» Exercise instructions: All lines of the material that contain "computer" must be copied out.

» Exercise material:

BEGIN

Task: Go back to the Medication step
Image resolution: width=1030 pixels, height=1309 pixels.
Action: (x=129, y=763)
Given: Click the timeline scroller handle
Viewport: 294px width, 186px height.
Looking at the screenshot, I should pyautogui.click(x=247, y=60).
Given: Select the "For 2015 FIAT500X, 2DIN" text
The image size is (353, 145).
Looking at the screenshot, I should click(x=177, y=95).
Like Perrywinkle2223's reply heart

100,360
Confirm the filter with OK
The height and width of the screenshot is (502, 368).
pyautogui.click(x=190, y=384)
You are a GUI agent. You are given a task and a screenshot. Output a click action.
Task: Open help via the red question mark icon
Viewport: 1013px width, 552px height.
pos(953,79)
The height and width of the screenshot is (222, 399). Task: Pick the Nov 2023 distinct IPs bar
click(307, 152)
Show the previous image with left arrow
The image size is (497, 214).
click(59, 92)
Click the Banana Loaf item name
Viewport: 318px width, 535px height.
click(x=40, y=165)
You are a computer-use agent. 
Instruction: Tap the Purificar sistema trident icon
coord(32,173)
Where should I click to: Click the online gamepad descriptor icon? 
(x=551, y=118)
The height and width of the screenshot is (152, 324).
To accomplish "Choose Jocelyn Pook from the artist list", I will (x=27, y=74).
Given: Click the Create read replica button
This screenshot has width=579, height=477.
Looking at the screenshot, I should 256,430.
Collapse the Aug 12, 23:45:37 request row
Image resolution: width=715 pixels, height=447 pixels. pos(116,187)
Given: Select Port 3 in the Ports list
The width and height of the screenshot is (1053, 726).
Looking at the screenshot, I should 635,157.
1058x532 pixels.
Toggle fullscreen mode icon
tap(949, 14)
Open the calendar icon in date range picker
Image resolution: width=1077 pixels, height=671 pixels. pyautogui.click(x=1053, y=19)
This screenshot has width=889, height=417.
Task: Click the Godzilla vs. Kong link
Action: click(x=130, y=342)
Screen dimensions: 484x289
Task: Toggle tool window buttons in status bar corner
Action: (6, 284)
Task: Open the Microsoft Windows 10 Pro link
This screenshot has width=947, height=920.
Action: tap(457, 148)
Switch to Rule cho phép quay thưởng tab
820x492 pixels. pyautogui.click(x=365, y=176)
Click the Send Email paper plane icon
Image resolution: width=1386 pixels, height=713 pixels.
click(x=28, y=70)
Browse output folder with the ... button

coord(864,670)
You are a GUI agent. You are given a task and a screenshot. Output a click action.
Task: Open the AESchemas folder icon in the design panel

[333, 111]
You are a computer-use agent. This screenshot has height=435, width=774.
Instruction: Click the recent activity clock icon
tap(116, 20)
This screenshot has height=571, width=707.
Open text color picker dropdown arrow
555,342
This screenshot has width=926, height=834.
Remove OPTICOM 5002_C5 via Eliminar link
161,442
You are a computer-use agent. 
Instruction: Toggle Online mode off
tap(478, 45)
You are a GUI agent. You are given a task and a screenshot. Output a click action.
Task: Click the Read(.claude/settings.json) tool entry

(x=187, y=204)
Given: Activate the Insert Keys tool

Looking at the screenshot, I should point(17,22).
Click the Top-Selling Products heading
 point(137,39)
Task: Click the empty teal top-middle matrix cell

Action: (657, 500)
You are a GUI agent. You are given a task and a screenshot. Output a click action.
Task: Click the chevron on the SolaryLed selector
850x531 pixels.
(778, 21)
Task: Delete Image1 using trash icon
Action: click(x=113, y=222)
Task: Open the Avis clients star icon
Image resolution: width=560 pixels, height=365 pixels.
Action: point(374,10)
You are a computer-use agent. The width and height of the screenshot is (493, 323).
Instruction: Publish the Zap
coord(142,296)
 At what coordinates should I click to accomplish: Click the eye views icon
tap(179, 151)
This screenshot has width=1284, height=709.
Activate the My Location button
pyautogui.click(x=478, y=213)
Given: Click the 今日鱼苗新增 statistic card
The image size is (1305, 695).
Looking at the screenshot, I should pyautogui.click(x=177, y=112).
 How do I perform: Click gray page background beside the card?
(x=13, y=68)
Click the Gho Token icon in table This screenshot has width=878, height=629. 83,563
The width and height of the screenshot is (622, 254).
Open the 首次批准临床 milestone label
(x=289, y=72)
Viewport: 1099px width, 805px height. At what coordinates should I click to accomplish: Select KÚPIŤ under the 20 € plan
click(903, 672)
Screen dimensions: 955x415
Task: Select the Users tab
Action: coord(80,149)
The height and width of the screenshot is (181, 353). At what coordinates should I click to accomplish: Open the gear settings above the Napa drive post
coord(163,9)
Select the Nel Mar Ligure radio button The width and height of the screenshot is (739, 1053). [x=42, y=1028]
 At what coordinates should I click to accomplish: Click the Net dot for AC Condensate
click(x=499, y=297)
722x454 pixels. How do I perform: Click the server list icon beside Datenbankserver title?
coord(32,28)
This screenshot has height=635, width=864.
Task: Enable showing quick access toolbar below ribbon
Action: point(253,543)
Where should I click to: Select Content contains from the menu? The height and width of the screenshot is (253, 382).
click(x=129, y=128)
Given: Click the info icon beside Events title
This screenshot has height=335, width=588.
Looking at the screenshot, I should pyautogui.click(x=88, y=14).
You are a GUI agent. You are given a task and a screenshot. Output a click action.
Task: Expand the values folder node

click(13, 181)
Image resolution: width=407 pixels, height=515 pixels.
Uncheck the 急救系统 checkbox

END

» Result for this task:
You are a computer-use agent. 
You are a computer-use agent. This screenshot has height=435, width=774.
You are a computer-use agent. 
You are a computer-use agent. The width and height of the screenshot is (493, 323).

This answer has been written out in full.